> [WORK REQUEST]: Where the entries below show "Image resolution: width=644", begin there and print that line and all following lines exactly, through the last, omitting pictures.

Screenshot grounding data
◇ ◇ ◇ ◇

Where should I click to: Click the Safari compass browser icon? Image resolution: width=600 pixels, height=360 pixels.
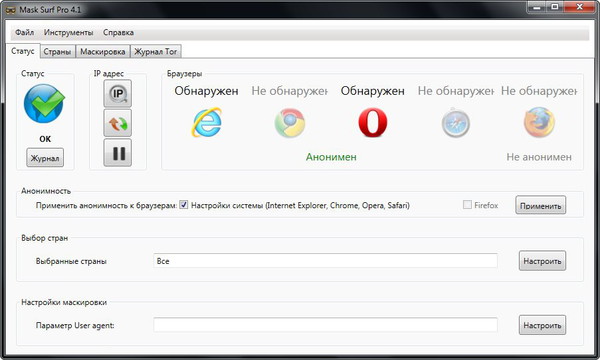pyautogui.click(x=456, y=123)
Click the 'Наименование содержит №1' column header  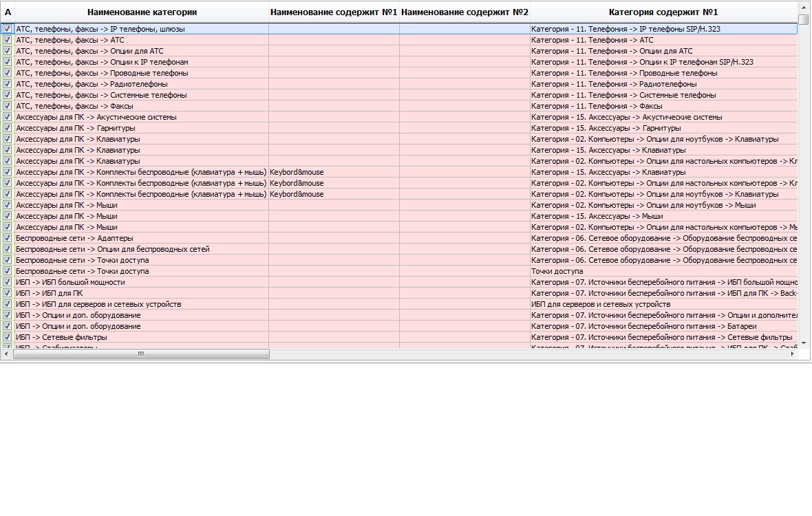334,12
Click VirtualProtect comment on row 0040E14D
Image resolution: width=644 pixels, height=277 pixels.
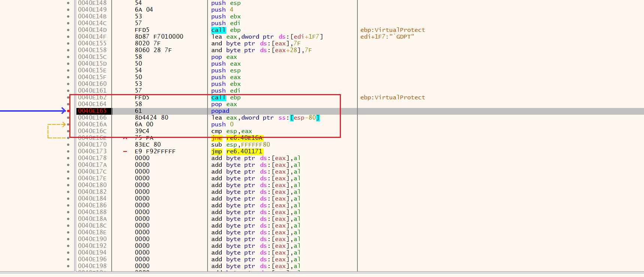pos(393,30)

◇ ◇ ◇ ◇

> [RESPONSE TO THE TASK]:
Image resolution: width=644 pixels, height=277 pixels.
pos(393,30)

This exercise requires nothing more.